_Task to complete:_ For this exercise, transcribe all the records below exactly.

(Record excerpts begins)

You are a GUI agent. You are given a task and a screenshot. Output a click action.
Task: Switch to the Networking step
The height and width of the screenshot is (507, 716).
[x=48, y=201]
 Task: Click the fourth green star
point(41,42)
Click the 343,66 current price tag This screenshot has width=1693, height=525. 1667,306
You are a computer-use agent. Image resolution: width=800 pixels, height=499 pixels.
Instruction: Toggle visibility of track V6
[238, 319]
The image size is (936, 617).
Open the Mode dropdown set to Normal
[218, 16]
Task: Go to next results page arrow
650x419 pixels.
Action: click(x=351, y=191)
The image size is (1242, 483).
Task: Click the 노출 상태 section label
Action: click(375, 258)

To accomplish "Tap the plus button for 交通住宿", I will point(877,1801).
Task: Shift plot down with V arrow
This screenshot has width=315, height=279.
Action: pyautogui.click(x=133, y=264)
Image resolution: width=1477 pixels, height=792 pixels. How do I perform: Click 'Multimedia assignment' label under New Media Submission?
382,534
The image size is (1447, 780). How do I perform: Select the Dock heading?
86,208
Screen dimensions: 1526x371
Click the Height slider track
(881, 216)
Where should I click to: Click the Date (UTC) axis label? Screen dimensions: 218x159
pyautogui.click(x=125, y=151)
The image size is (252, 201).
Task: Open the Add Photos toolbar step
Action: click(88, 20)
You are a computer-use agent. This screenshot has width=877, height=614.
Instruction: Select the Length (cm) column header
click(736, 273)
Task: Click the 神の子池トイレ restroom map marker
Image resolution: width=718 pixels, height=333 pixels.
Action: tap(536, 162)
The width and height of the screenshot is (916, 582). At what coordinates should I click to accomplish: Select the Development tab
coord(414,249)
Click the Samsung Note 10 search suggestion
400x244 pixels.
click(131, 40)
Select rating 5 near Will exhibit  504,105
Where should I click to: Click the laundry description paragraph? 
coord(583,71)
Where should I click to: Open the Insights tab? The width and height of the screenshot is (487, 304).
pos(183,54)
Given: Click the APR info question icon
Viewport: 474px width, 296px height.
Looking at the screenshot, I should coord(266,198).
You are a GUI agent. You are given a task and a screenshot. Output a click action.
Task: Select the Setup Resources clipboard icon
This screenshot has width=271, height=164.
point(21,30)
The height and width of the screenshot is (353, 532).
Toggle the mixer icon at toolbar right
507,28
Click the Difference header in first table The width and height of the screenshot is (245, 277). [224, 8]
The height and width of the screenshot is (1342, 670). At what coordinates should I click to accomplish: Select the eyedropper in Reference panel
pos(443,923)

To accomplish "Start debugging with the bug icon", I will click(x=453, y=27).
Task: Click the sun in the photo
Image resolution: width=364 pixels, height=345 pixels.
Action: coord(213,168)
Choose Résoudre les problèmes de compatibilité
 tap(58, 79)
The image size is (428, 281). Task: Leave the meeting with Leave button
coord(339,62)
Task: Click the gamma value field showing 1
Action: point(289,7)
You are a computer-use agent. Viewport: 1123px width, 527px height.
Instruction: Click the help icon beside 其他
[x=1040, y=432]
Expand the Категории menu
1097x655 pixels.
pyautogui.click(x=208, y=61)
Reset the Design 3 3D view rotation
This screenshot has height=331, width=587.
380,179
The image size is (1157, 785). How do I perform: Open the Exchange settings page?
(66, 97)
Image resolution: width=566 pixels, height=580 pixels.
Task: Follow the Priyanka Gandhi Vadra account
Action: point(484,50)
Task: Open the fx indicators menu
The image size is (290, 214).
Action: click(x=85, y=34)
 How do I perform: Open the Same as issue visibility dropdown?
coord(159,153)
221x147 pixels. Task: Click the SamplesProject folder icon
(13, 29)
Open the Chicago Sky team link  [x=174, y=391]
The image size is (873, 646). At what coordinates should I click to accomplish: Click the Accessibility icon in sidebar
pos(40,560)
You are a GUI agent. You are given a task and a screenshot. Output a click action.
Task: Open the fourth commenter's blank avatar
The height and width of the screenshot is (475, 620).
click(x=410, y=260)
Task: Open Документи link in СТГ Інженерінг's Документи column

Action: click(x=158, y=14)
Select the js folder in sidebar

(Record excerpts ends)

_Task solution:_
You are a GUI agent. You are given a task and a screenshot. Output a click action.
Task: Switch to the Networking step
The height and width of the screenshot is (507, 716).
[x=48, y=201]
 Task: Click the fourth green star
point(41,42)
Click the 343,66 current price tag This screenshot has width=1693, height=525. 1667,306
You are a computer-use agent. Image resolution: width=800 pixels, height=499 pixels.
Instruction: Toggle visibility of track V6
[238, 319]
The image size is (936, 617).
Open the Mode dropdown set to Normal
[218, 16]
Task: Go to next results page arrow
650x419 pixels.
Action: click(x=351, y=191)
The image size is (1242, 483).
Task: Click the 노출 상태 section label
Action: click(375, 258)

To accomplish "Tap the plus button for 交通住宿", I will point(877,1801).
Task: Shift plot down with V arrow
This screenshot has width=315, height=279.
Action: pyautogui.click(x=133, y=264)
Image resolution: width=1477 pixels, height=792 pixels. How do I perform: Click 'Multimedia assignment' label under New Media Submission?
382,534
The image size is (1447, 780). How do I perform: Select the Dock heading?
86,208
Screen dimensions: 1526x371
Click the Height slider track
(881, 216)
Where should I click to: Click the Date (UTC) axis label? Screen dimensions: 218x159
pyautogui.click(x=125, y=151)
The image size is (252, 201).
Task: Open the Add Photos toolbar step
Action: click(88, 20)
You are a computer-use agent. This screenshot has width=877, height=614.
Instruction: Select the Length (cm) column header
click(736, 273)
Task: Click the 神の子池トイレ restroom map marker
Image resolution: width=718 pixels, height=333 pixels.
Action: tap(536, 162)
The width and height of the screenshot is (916, 582). At what coordinates should I click to accomplish: Select the Development tab
coord(414,249)
Click the Samsung Note 10 search suggestion
400x244 pixels.
click(131, 40)
Select rating 5 near Will exhibit  504,105
Where should I click to: Click the laundry description paragraph? 
coord(583,71)
Where should I click to: Open the Insights tab? The width and height of the screenshot is (487, 304).
pos(183,54)
Given: Click the APR info question icon
Viewport: 474px width, 296px height.
Looking at the screenshot, I should coord(266,198).
You are a GUI agent. You are given a task and a screenshot. Output a click action.
Task: Select the Setup Resources clipboard icon
This screenshot has width=271, height=164.
point(21,30)
The height and width of the screenshot is (353, 532).
Toggle the mixer icon at toolbar right
507,28
Click the Difference header in first table The width and height of the screenshot is (245, 277). [224, 8]
The height and width of the screenshot is (1342, 670). At what coordinates should I click to accomplish: Select the eyedropper in Reference panel
pos(443,923)

To accomplish "Start debugging with the bug icon", I will click(x=453, y=27).
Task: Click the sun in the photo
Image resolution: width=364 pixels, height=345 pixels.
Action: coord(213,168)
Choose Résoudre les problèmes de compatibilité
 tap(58, 79)
The image size is (428, 281). Task: Leave the meeting with Leave button
coord(339,62)
Task: Click the gamma value field showing 1
Action: point(289,7)
You are a computer-use agent. Viewport: 1123px width, 527px height.
Instruction: Click the help icon beside 其他
[x=1040, y=432]
Expand the Категории menu
1097x655 pixels.
pyautogui.click(x=208, y=61)
Reset the Design 3 3D view rotation
This screenshot has height=331, width=587.
380,179
The image size is (1157, 785). How do I perform: Open the Exchange settings page?
(66, 97)
Image resolution: width=566 pixels, height=580 pixels.
Task: Follow the Priyanka Gandhi Vadra account
Action: point(484,50)
Task: Open the fx indicators menu
The image size is (290, 214).
Action: click(x=85, y=34)
 How do I perform: Open the Same as issue visibility dropdown?
coord(159,153)
221x147 pixels. Task: Click the SamplesProject folder icon
(13, 29)
Open the Chicago Sky team link  [x=174, y=391]
The image size is (873, 646). At what coordinates should I click to accomplish: Click the Accessibility icon in sidebar
pos(40,560)
You are a GUI agent. You are given a task and a screenshot. Output a click action.
Task: Open the fourth commenter's blank avatar
The height and width of the screenshot is (475, 620).
click(x=410, y=260)
Task: Open Документи link in СТГ Інженерінг's Документи column

Action: click(x=158, y=14)
Select the js folder in sidebar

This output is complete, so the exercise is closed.